_WHAT YOU ARE ASKED TO DO_. Starting at the line that contains "The image size is (554, 454).", retype each line to the end of the listing below. Include both ends, but not the pictures.

_WORKING DATA_.
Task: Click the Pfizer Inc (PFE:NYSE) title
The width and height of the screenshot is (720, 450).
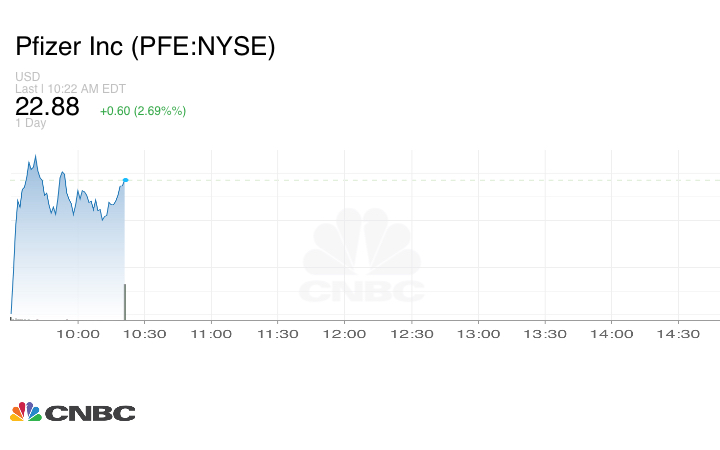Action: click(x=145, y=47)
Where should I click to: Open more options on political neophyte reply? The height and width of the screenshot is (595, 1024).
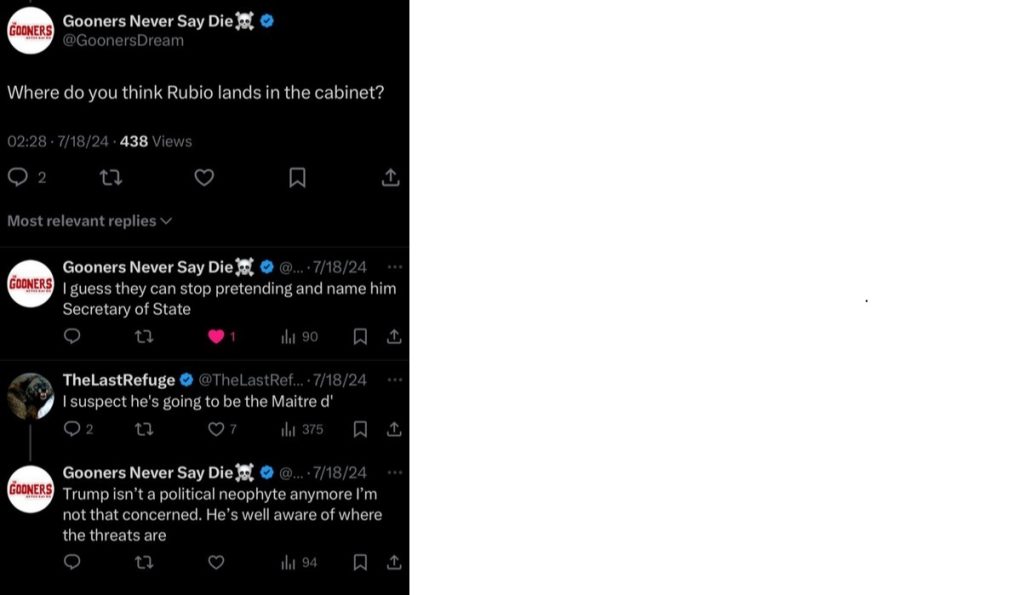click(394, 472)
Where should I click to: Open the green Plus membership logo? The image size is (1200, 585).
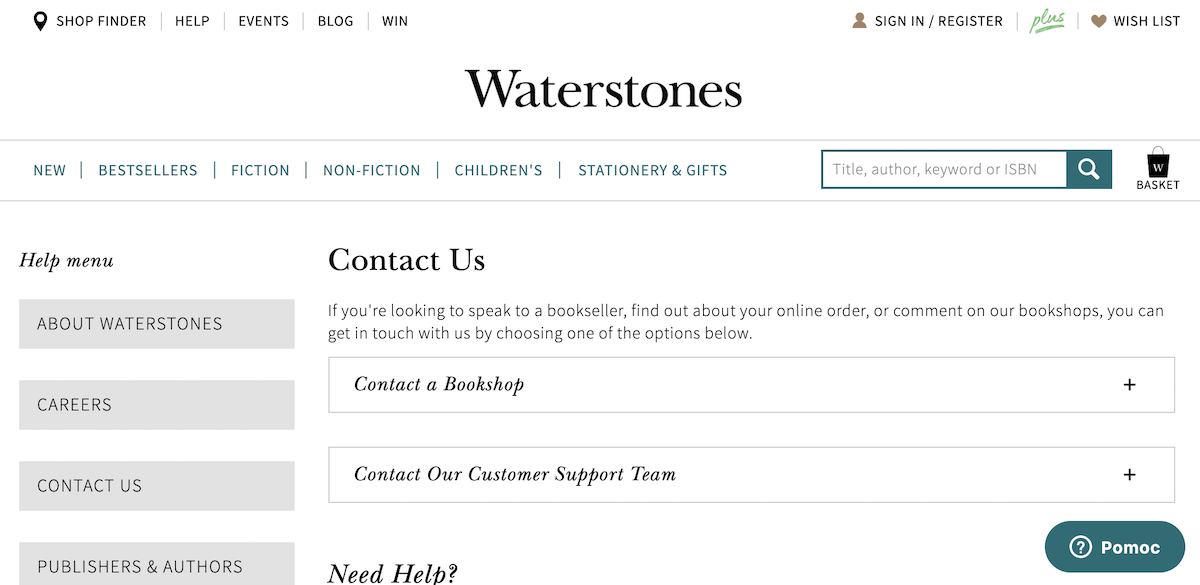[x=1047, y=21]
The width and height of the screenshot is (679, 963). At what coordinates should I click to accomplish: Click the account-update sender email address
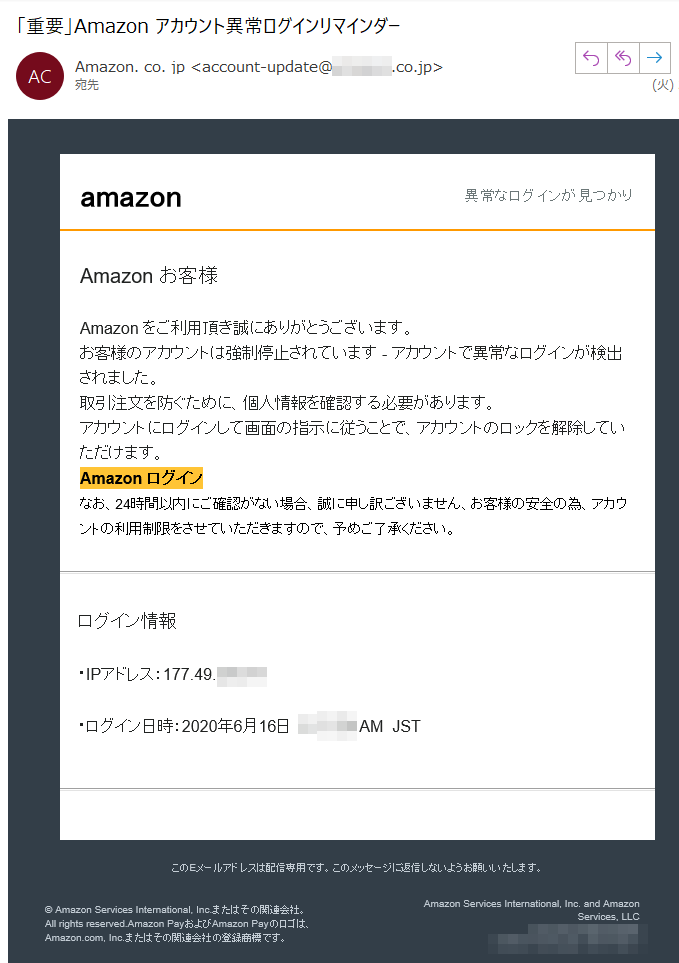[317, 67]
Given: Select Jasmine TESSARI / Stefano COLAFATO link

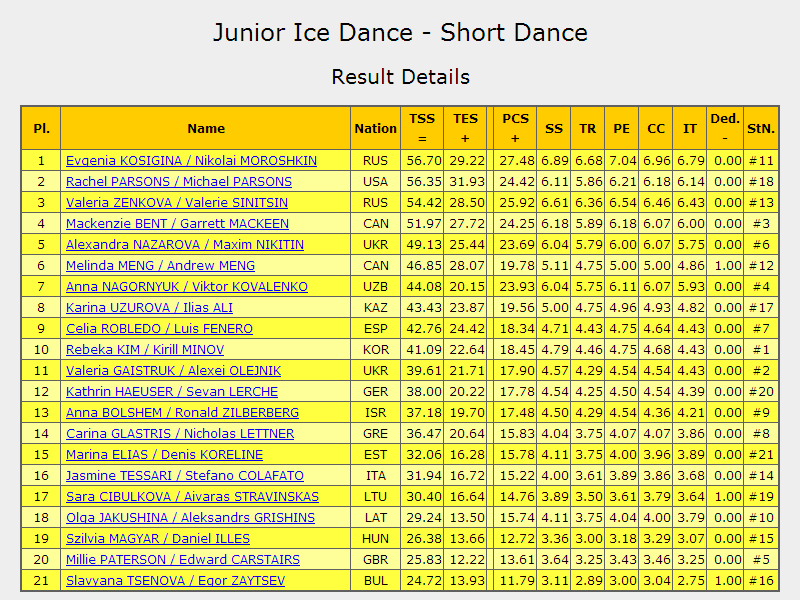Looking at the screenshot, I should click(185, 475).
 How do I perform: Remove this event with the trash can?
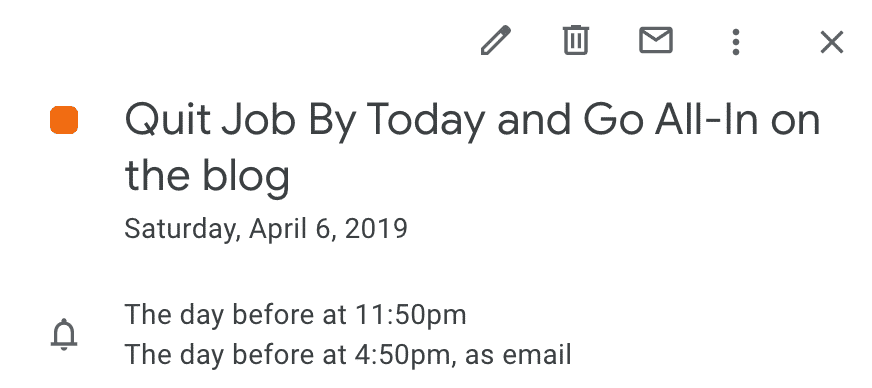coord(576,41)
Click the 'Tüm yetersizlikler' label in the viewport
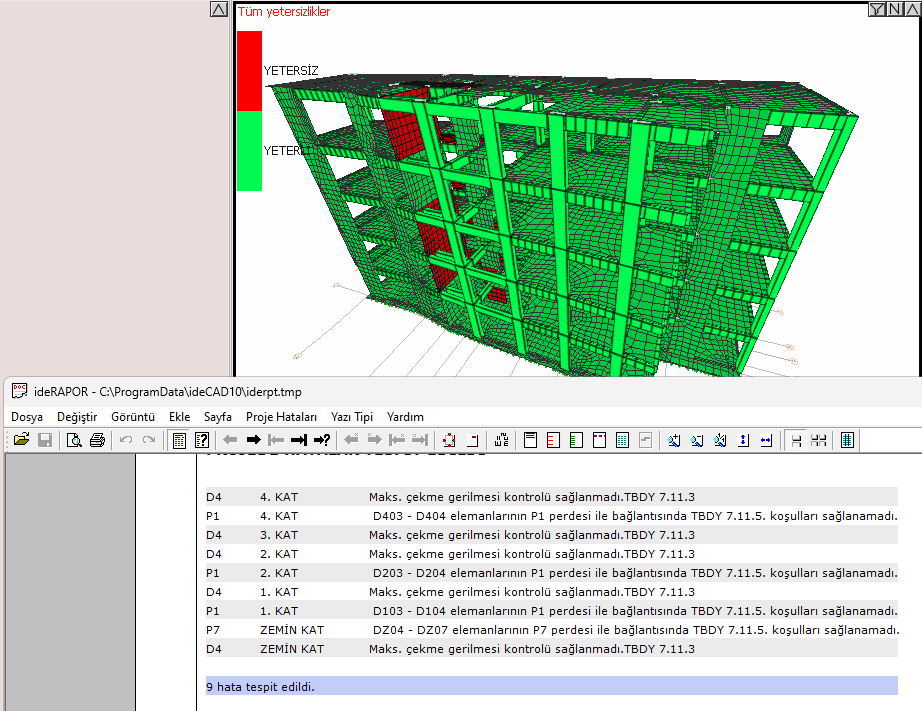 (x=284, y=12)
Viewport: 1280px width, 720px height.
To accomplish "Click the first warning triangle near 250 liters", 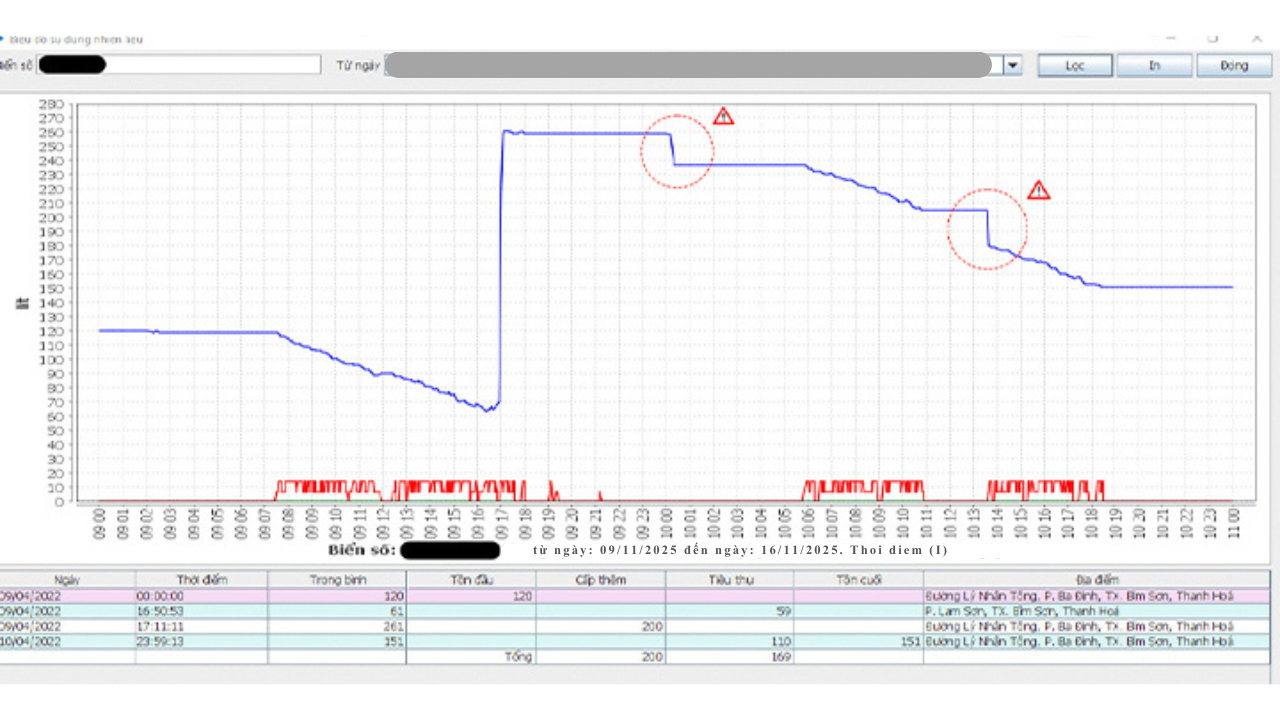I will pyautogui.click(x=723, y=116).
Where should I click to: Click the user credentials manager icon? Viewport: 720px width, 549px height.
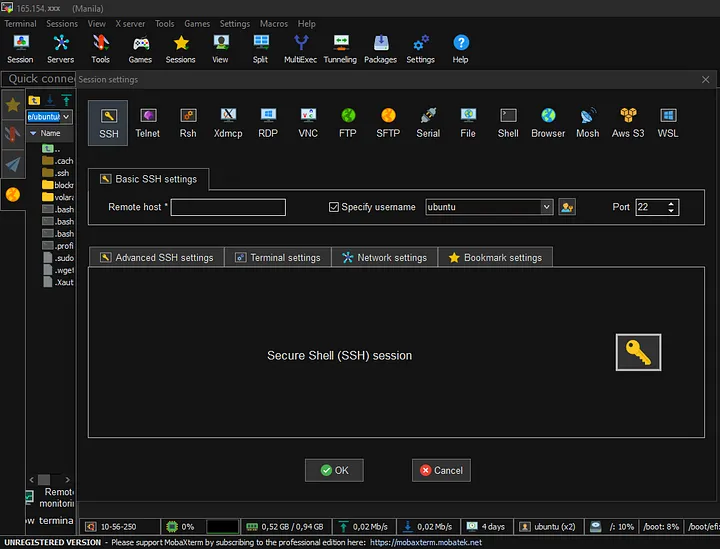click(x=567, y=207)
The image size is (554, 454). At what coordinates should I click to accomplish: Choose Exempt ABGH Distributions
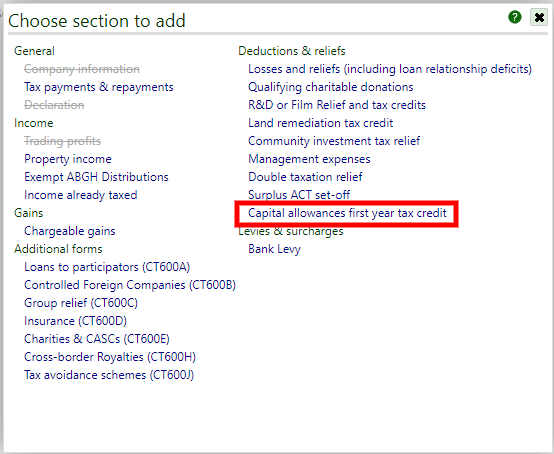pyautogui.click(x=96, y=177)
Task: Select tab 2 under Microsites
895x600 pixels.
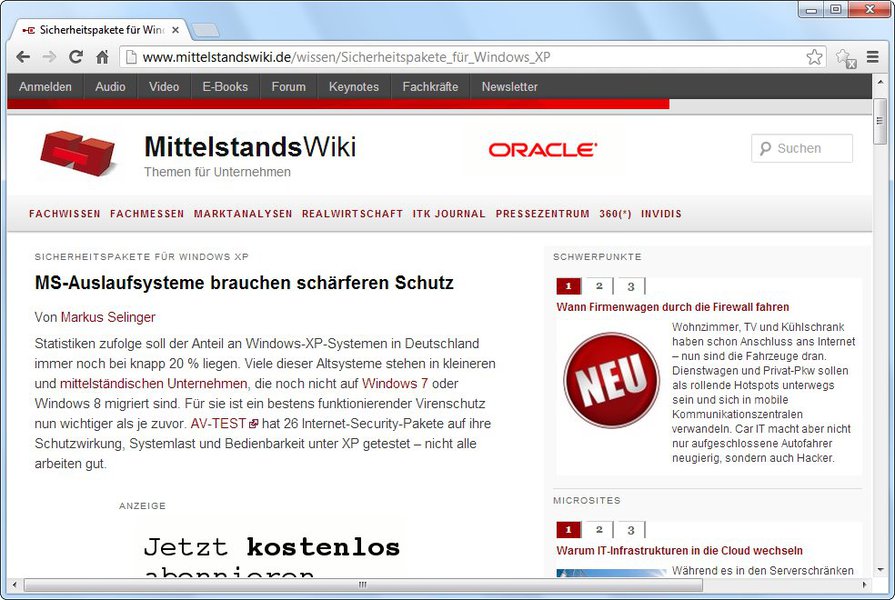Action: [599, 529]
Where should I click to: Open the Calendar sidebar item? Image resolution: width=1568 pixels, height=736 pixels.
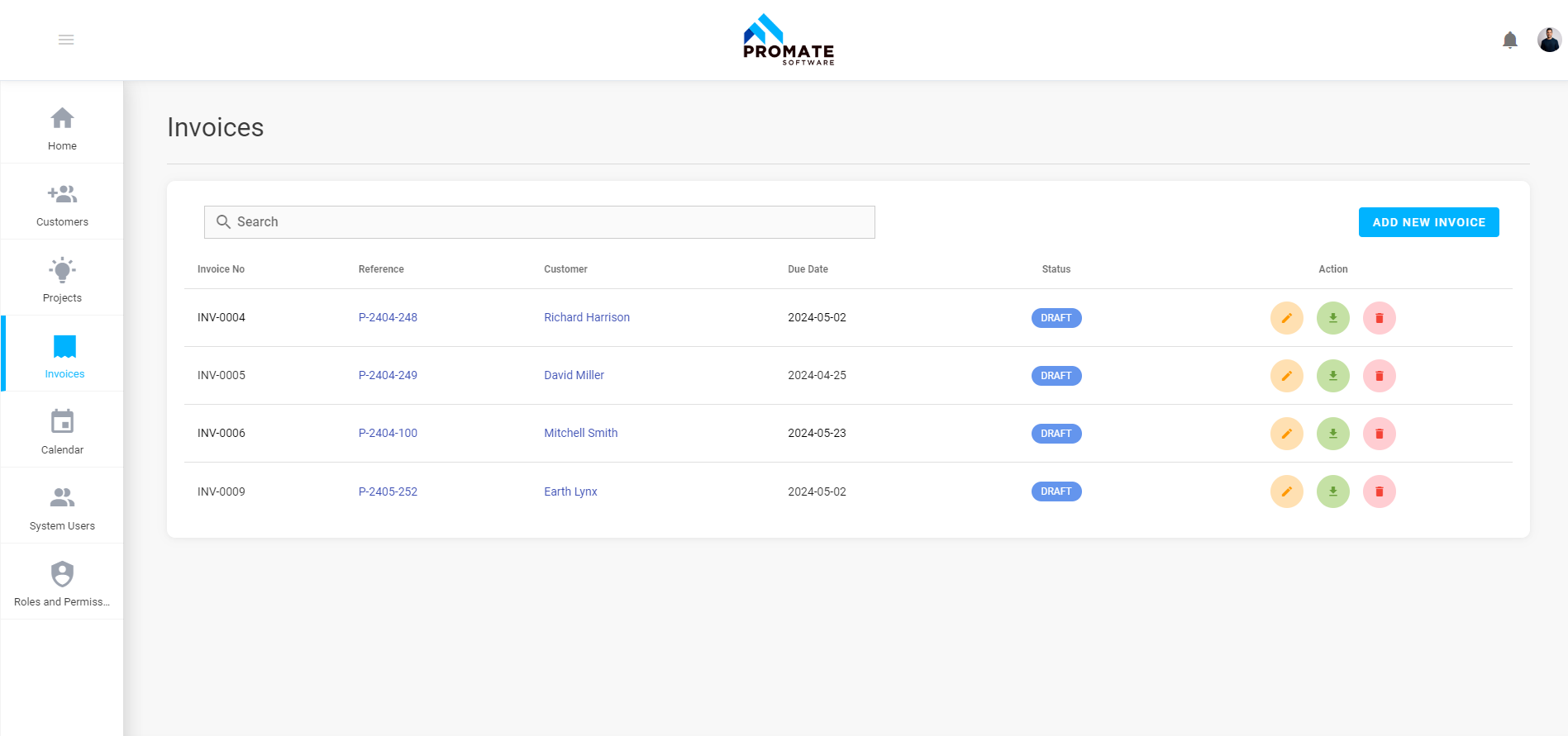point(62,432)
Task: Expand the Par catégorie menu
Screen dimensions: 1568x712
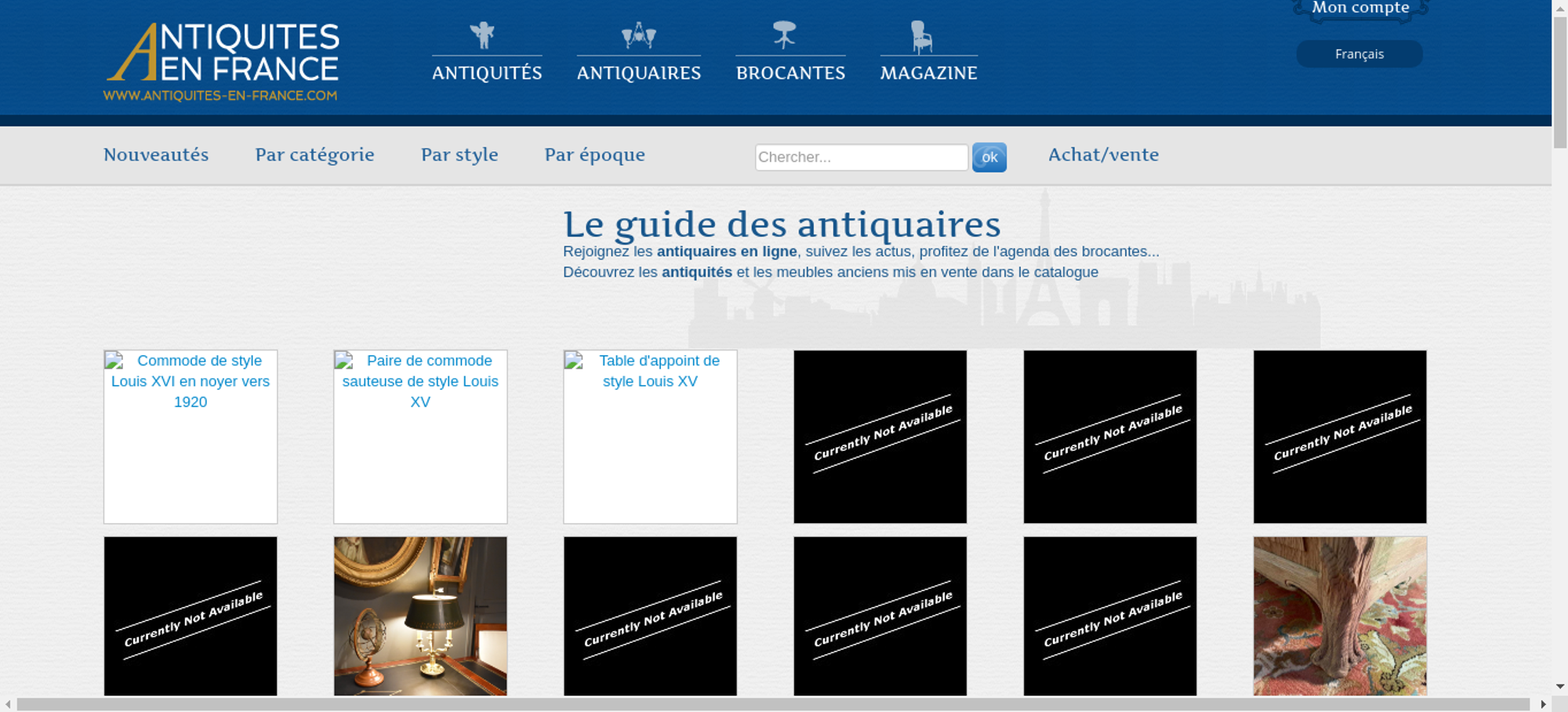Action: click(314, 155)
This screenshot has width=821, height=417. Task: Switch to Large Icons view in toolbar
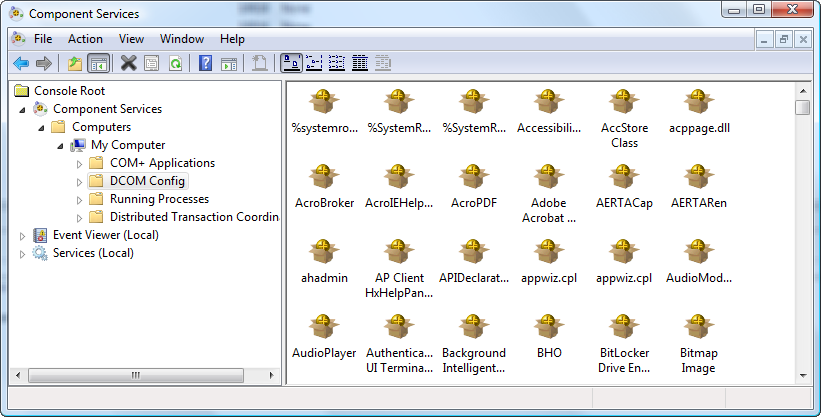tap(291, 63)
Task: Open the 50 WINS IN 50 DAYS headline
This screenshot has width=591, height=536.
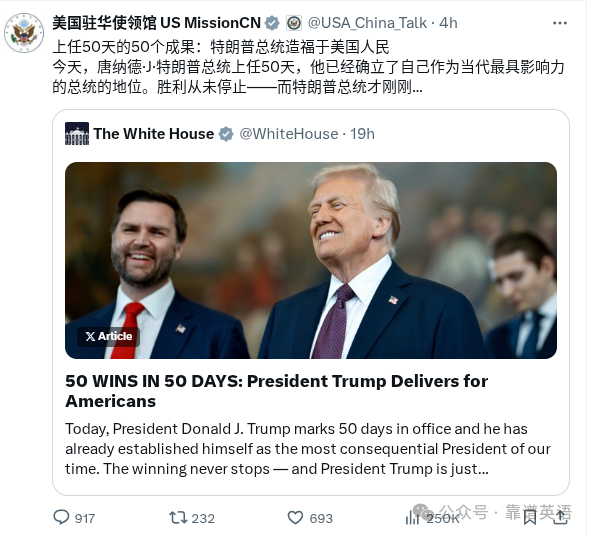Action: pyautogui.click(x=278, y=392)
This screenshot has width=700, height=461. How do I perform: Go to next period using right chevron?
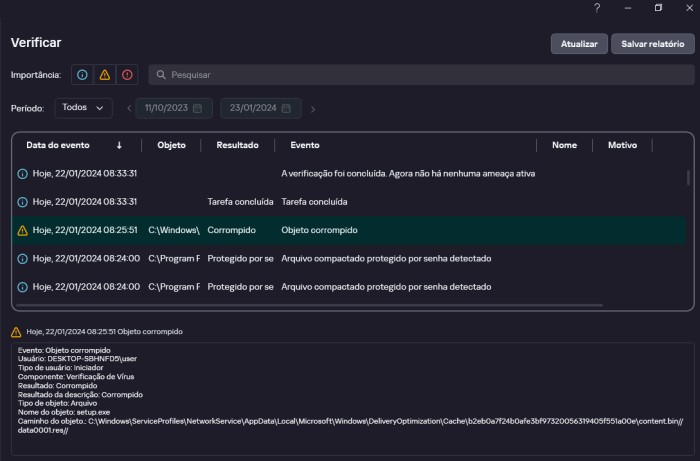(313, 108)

_SOLUTION TO THIS PROBLEM_.
The image size is (554, 454). At what coordinates should I click to accomplish: Choose Exempt ABGH Distributions
pyautogui.click(x=96, y=177)
Task: Select tab 2 under Microsites
895x600 pixels.
Action: [599, 529]
Where should I click to: Open the Calendar sidebar item? Image resolution: width=1568 pixels, height=736 pixels.
point(62,432)
Task: Expand the Par catégorie menu
Screen dimensions: 1568x712
Action: click(314, 155)
This screenshot has width=821, height=417. Task: Switch to Large Icons view in toolbar
tap(291, 63)
Task: Open the 50 WINS IN 50 DAYS headline
This screenshot has width=591, height=536.
Action: pyautogui.click(x=278, y=392)
This screenshot has width=700, height=461. How do I perform: Go to next period using right chevron?
(313, 108)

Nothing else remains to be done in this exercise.